およそ1時間ほどの取材に、丁寧に答えてくれたその人は、「ありがとうございました」と立ち上がる私に、遠く離れたふるさとから“押しかけた”ことへの感謝の言葉を、口にしてくれた。

最後に、グラウンドで撮影をしながら言葉をかけた。

「開幕スタメン、お願いします。期待してますね!」
「あはは、そうですね。頑張ります!」

しかし、プロの世界は当たり前だけれど、甘くはない。彼の入団したチームには、ポジションを争うには、あまりに大きな存在の選手がいた。

開幕戦のスターティングメンバーに、残念ながら彼の姿を見つけることはできなかった。その後も、彼が躍動する姿をフィールドで見る機会は、そう多くはなかった。

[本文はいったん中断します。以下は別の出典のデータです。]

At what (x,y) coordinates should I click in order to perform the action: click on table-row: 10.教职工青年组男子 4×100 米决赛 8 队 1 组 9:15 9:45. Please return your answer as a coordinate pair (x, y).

2016年に引退するまで、2つの球団に在籍し191試合に出場。通算成績2割1分3厘の打率を残し、彼は現役生活に別れを告げた。現在はコーチとして、最後に在籍していたチームのユニフォームを着続けている。

あの取材から、まもなく20年になろうとしている。

私もたくさんのインタビュー現場を経験し、数多くの人生に触れてきた。思うようにペンが進まない時や、伝えたいことが表現にならない時、悔し涙も飲み込んできた。

そして、たくさんの壁にぶつかる中で、気が付いた。人の気持ちの奥底の、あと一歩分の深みに想いを致してこそ、伝える場に身を置く者として、本当の役目を果たせるのだと。

その時からずっと、悔いていることがある。
「開幕スタメン、お願いします」
あまりにも、軽々しい言葉をかけてしまったことだ。

当時はもちろん、心からの応援の気持ちで発した、励ましのつもりだった。

しかし、ドラフト指名を受けるまでの努力や逡巡。仕事を終え、疲れた体にムチ打って、必死に白球を追い続けたであろう過酷な練習。そんな日々を乗り越えて、ようやくつかんだドラフト指名、そしてプロ野球の舞台だったはずだ。

喜びの裏にはきっと、さらなる厳しい鍛錬と熾烈なレギュラー争いに挑まねばならない日々への、相当の覚悟があっただろう。スタメンどころか1軍で、ひいてはプロの世界で、生き残ることへの賭けでもあったはずだ。

あの時、私はそんな彼の心の奥底に、想いを致せてはいなかった。もっと丁寧に、不安や覚悟にも寄り添った言葉があったはずなのにと、ただ後悔した。

彼はもちろん、あの夜の取材など覚えてはいないだろう。ましてや、軽くかわした会話など、記憶にないに違いない。

それでも私には、目には見えない想いの本質を丁寧にすくい取る、取材ライターとしての在り方を肝に銘じる分岐点になった。

かなうなら、もう一度、彼に話を聞いてみたい。

プロの世界で、存分に野球を楽しめたか。
野球を続けてきてよかったか。
そして、あの一言を謝らせてもらえるか。

何をしても、胸の奥底に残った小さな痛みが無くなることは、きっとない。だが、それでいい。あの日の消せない後悔は、この仕事を続ける限り、忘れてはならない自らへの戒めだから。

「過去は未来で変えられる」

誰かの人生の1カットを、心を込めて言葉で紡いでいこう。